Luoghi dell’esistenza e dell’anima a cui Ruggeri innalza un canto così vibrante di carica emozionale da stabilire con il suo mare e la sua isola un rapporto simbiotico: “Lingua di terra … lingua d’amore… lingua diletta, a me ! … Sei il respiro che anelo, l’oasi d’oro | che fa credere sogno la mia vita… Eden tu sei. isola di selve | e di deserti, immagine spietata della mia vita, specchio di Dio | riflesso opaco nella mia memoria”.Così i millenari paesaggi marini e terrestri non sono solo suggestivi per effetti cromatici e musicali, ma premi della sua vita: “Da te lontano errai | sospinto dal tenace e tormentoso | tarlo della mia fuga silenziosaf’ ( uno tra i tanti esempi da citare) ,e insieme sublimati da una viva Memoria storica e dalla coscienza personale. E il tempo del mare trascina con sé, con la sua forza-magia “sudore dei secoli” e attimi di ogni esistenza, anche del poeta, mentre gli spazi sono sempre abitati dal Mito, presenza fascinosa. Il verso è nutrito cioè, in queste e nelle altre sezioni, del substrato culturale e umano dell’autore stesso. Sottesa è infatti la ricerca continua del senso del suo vivere in quei luoghi e più acuta si rivela nella città mai nominata, ma intuita dalle immagini: “Filari grigi giallo tufo eclettici | formano la tua geometria post-sismica | …città di pietra | avara di portali e chiese e mura | “con “le tue colline, abbraccio nell’azzurro”infestate di calce e cemento. Città vissuta in rapporto d’amore e dolore, diversa dalla città del sogno e dello splendore antico, eppure “tu sei l’ego di sempre, t’identifichi | nei miei passi nel mio battito grave | nel vibrare di un’anima in prigione | che sbatte le sue ali sulle grate | .” Inquieta è la ricerca di Ruggeri, insita in realtà in ogni uomo teso verso il luogo ideale, placata infine nella casa ritrovata “Ora ti tengo, casa e a questa stretta | non mollerò…”.

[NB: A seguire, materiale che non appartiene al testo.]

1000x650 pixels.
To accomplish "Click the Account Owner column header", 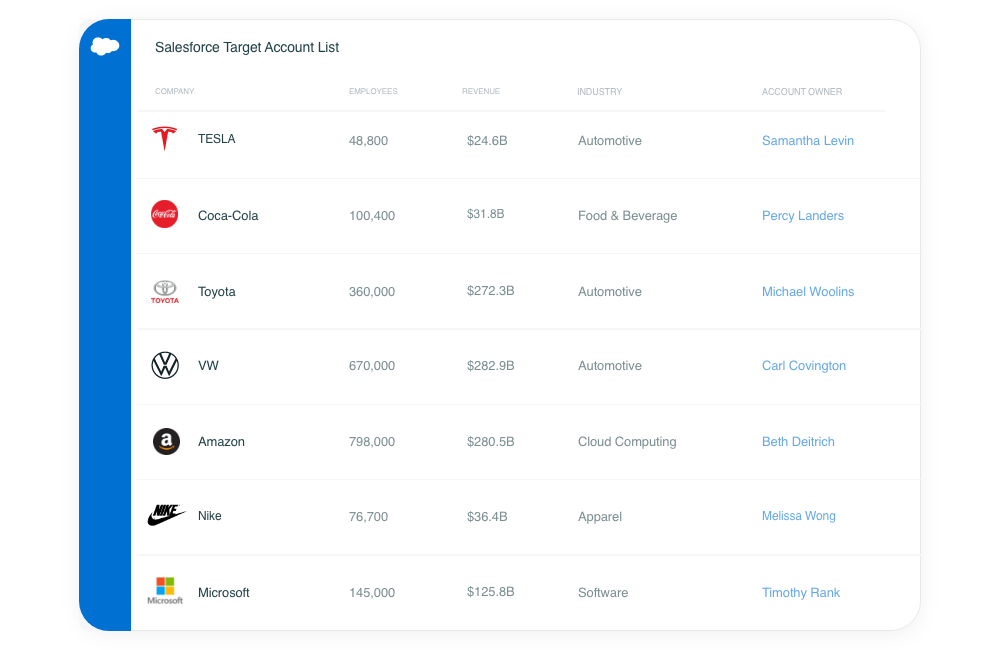I will (x=802, y=92).
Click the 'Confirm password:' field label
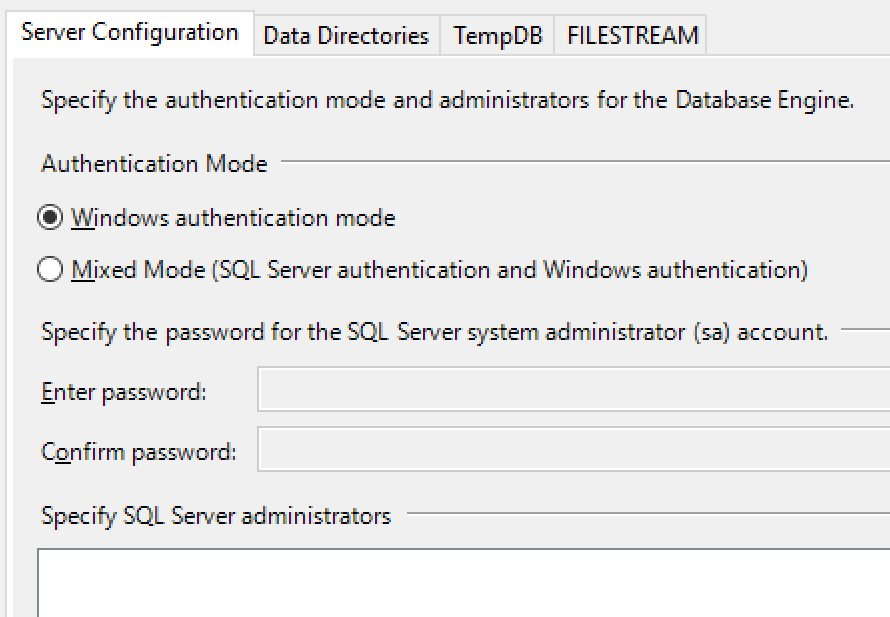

E il canto alla sua terra che si apre con il rumore del Tirreno rovesciato sulla battigia, con la visione dell'”…iridata | collana delle sette e più sorelle | che il Marenostro adornano…”, diviene nelle ultime due sezioni colloquio più intimo, talora velato di malinconia “Vivi. città, nella mia amarezza”. Colloquio più diretto come in attesa di risposte quasi la città . la casa si fossero umanizzate: ” … ciò che voglio lo sai. .. Lo sai. città, perché geme e vacilla | la mia storia…”; e alla casa ” …perché dunque non parli?…” Colloquio reso più coinvolgente dall’uso dell’imperativo “..vivi città…vivi e muori…dormi, città” “…rivivi adesso, casa, … Vieni. dunque. T’aspetto…” . E la casa ha un cuore: “…Ritrovarlo io voglio, accarezzarlo, | apprezzarne la forma consolante”, e ancora “sei la mappa , mia casa, di certezze | incarnate nel nucleo vivo e aperto | del tuo essere malgrado il non essere | d’una trama d’argilla e di cemento”. Versi questi percorsi da un’onda emozionale più intensa, scaturita da un profondo sentire gli spazi primi d’ogni vivere civile.

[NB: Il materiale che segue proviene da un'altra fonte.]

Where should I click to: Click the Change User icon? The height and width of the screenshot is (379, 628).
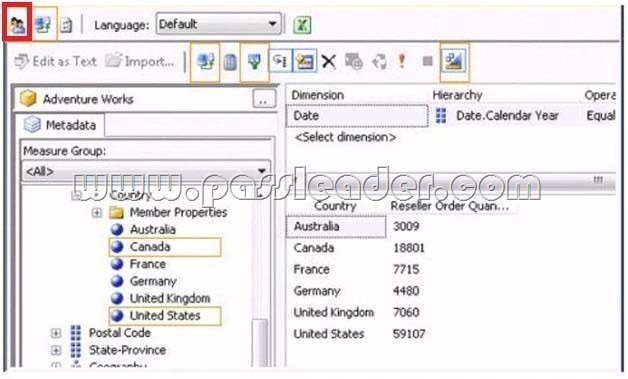(x=17, y=25)

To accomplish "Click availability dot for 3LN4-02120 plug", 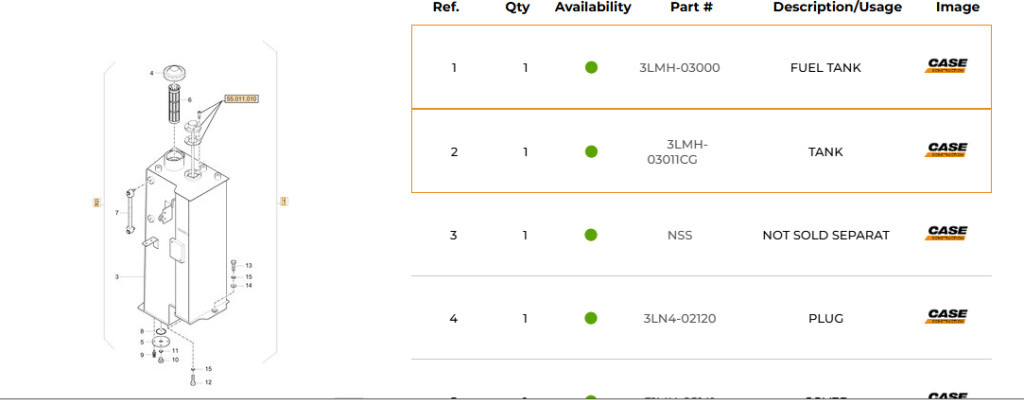I will coord(591,318).
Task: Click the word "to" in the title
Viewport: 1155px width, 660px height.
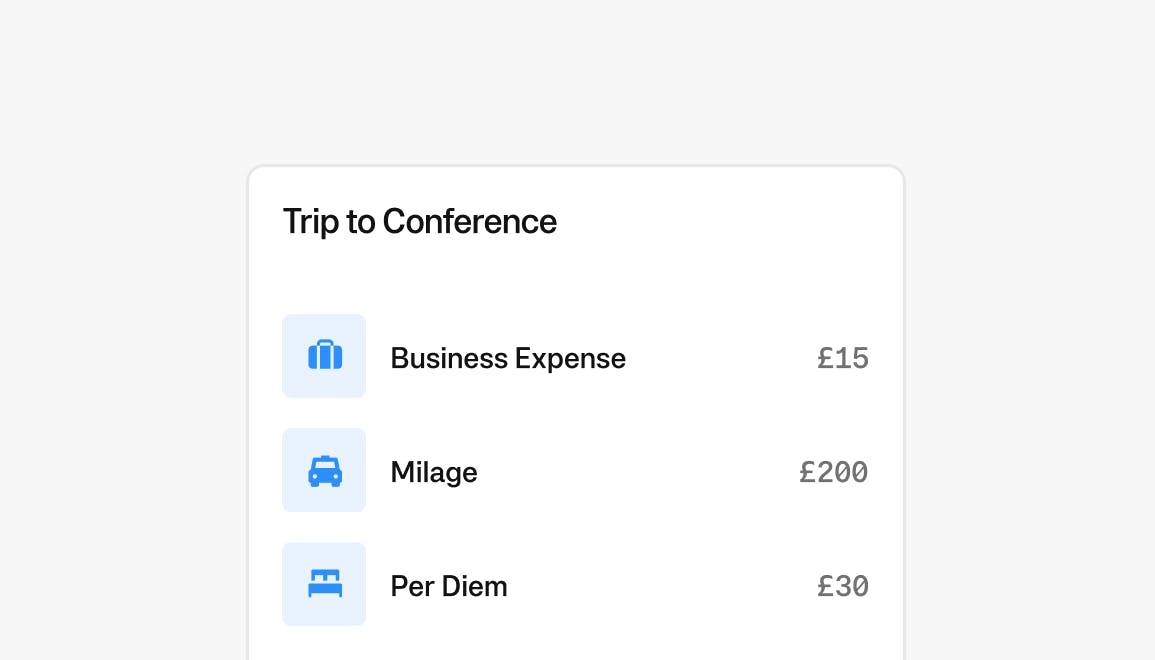Action: [x=361, y=221]
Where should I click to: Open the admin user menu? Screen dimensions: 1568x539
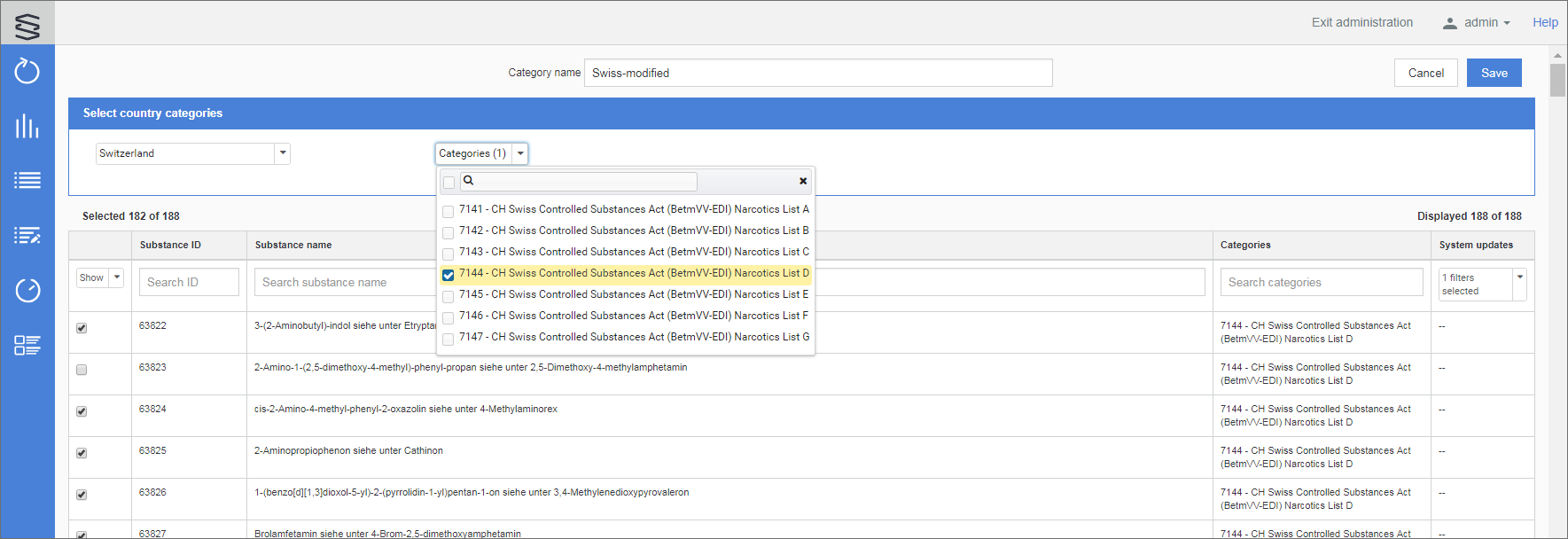point(1477,23)
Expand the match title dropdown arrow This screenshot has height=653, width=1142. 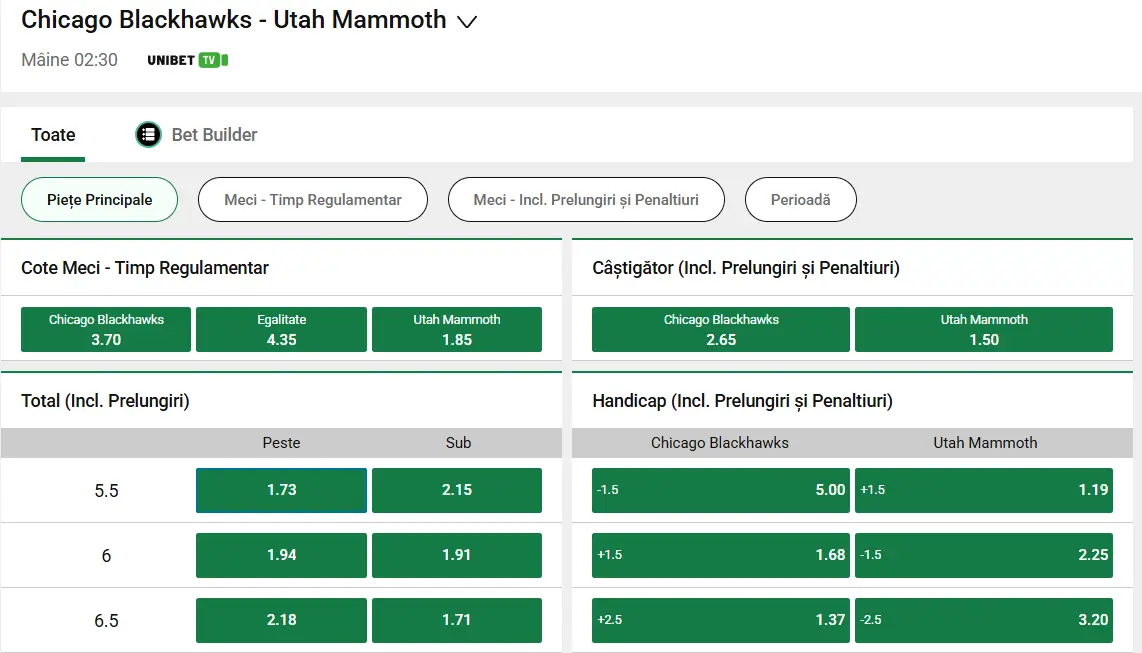pyautogui.click(x=466, y=20)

L’elemento naturalistico così turgido all’esordio, ora si diluisce in riflessi. riverberi egualmente illuminanti immagini più corpose, nate da una sofferta ricostruzione interiore, per disegnare alfine il luogo-radice dell’uomo, quello che legato al passato dà qualità e sostanza anche al presente. E il canto si chiude appunto con un altare alla casa-senso della vita recuperato nella coscienza di anni “inghiottiti d’un sorso”.

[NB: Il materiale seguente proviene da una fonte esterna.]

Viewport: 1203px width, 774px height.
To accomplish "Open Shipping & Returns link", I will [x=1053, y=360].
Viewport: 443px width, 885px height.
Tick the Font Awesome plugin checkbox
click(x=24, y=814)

L’inno-canto-altare dell’autore alla sua terra è reso incalzante dall’endecasillabo, interrotto da versi di altra misura in felice composizione, ed è elevato da un linguaggio prezioso costituito da espressioni di origine greca quasi per andare all’etimo delle parole, e da altre di uso scientifico derivate dall’esperienza stessa di Ruggeri medico, per rendere più autentica e vissuta l’anima delle cose, ma sempre in una compattezza stilistica e in un’armonia di suoni e immagini. Il tutto diviene naturale strumento usato dal poeta che così bene esalta il ritmo impietoso del tempo, la valenza della .Memoria e del Mito, e rende i quesiti esistenziali palpitanti del suo impegno etico.